A medida modifica a Lei de Diretrizes e Bases da Educação Nacional, estabelecendo que a oferta de vagas em creches e pré-escolas deve ser proporcional ao número de moradores de cada região, visando reduzir as diferenças no acesso à educação nos primeiros anos de vida.
Vagas em creches
O Projeto de Lei é de autoria do deputado Damião Feliciano e contou com parecer favorável da senadora Professora Dorinha Seabra na Comissão de Educação.
A relatora observou que, mesmo após a implementação do Plano Nacional de Educação, a disparidade no atendimento de crianças de 0 a 3 anos entre áreas urbanas e rurais continuou expressiva.
Segundo dados do 5º Ciclo de Monitoramento do PNE, em 2022 a cobertura infantil atingia 40,3% nas zonas urbanas e 20,7% nas zonas rurais, mostrando um aumento da diferença em relação a 2018, quando os índices eram de 38,3% e 20,9%, respectivamente.
Propósito
A proposta, além de estabelecer a proporcionalidade na oferta de vagas, permite que os municípios adotem modelos alternativos de atendimento à educação infantil, mantendo os cuidados pedagógicos e de cuidado para crianças de até 3 anos.
A iniciativa visa adequar o atendimento à demanda local e assegurar que crianças de áreas rurais tenham acesso equivalente ao das zonas urbanas.

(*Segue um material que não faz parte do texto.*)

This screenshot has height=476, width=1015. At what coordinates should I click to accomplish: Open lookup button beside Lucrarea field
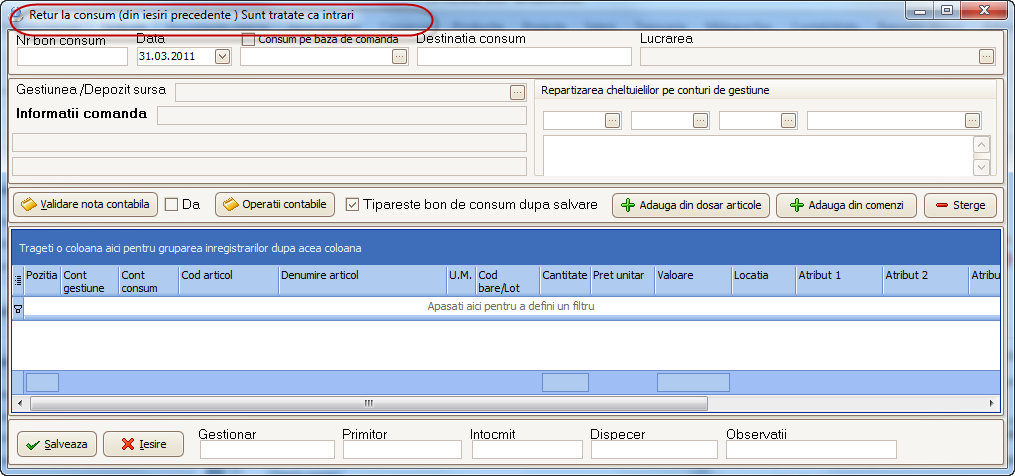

Com a aprovação no Plenário, o projeto segue agora para sanção presidencial. Uma vez transformado em lei, o PL oficializará a obrigatoriedade de proporcionalidade na oferta de vagas em creches e pré-escolas, criando um novo padrão legal para a educação infantil em todo o país.
Relatórios oficiais apontam que a medida pode equilibrar a distribuição de vagas entre áreas urbanas e rurais, considerando a população de cada município, além de estabelecer um marco legal para a expansão do atendimento infantil em diferentes regiões.